== EXERCISE INPUT ==

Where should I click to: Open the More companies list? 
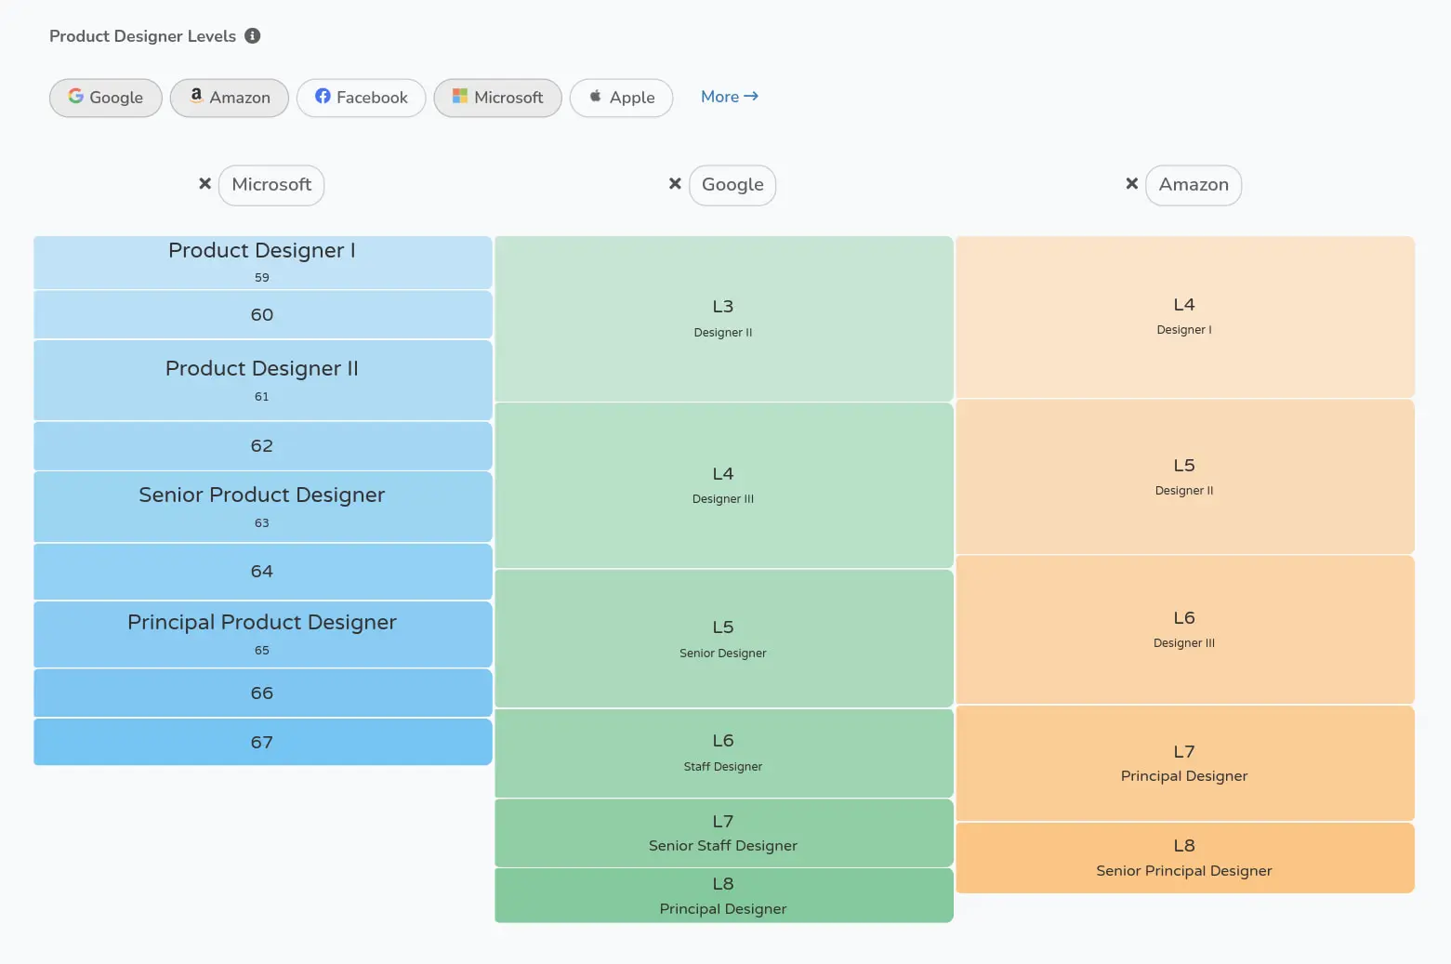pos(729,96)
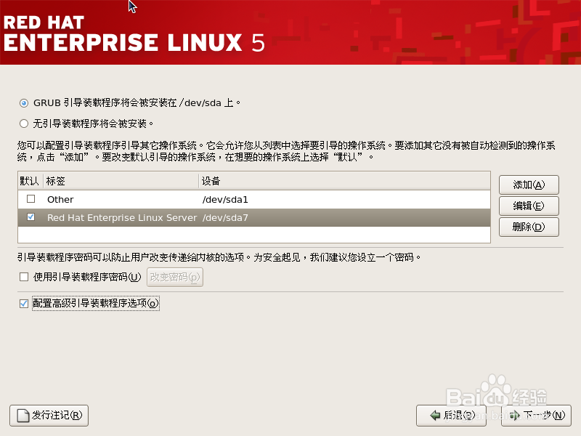Check the default box for Other entry
Image resolution: width=581 pixels, height=436 pixels.
pyautogui.click(x=29, y=199)
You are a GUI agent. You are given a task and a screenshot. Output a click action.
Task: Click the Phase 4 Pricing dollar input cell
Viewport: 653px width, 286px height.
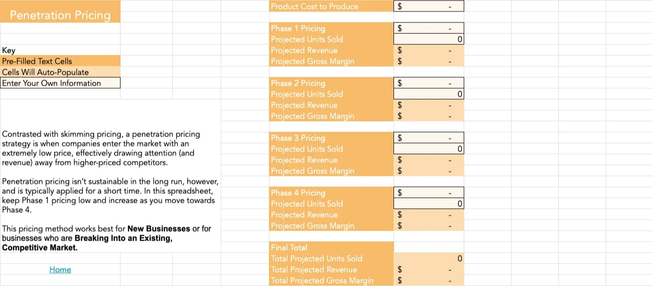[428, 193]
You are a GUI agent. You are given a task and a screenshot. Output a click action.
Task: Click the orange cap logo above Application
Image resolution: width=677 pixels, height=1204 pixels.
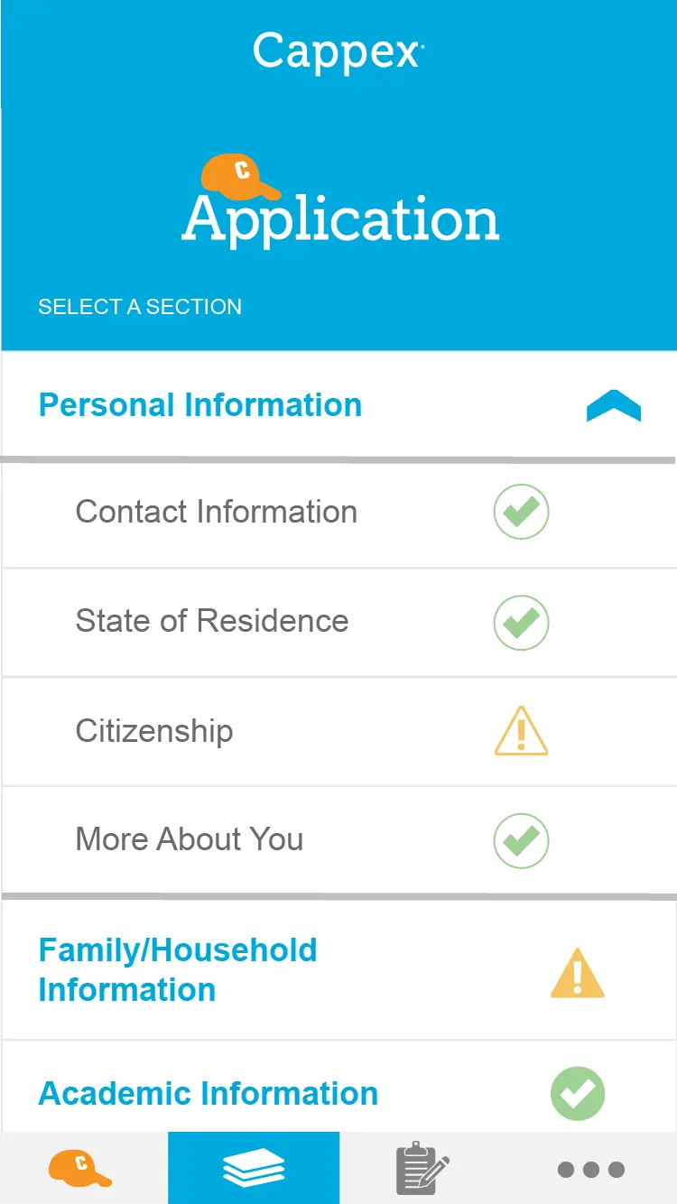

===

WHAT IS REQUIRED
Omit every picture, then repeat the remaining data exactly as it appears above.

OUTPUT FOR THIS EXERCISE
Where should I click to: Open the More companies list? 
pos(729,96)
Check the default box for Other entry
Image resolution: width=581 pixels, height=436 pixels.
pyautogui.click(x=29, y=199)
You are a GUI agent. You are given a task and a screenshot. Output a click action.
Task: Click the Phase 4 Pricing dollar input cell
Viewport: 653px width, 286px height.
[428, 193]
You are a GUI agent. You are given a task and a screenshot. Output a click action.
Task: Click the orange cap logo above Application
Image resolution: width=677 pixels, height=1204 pixels.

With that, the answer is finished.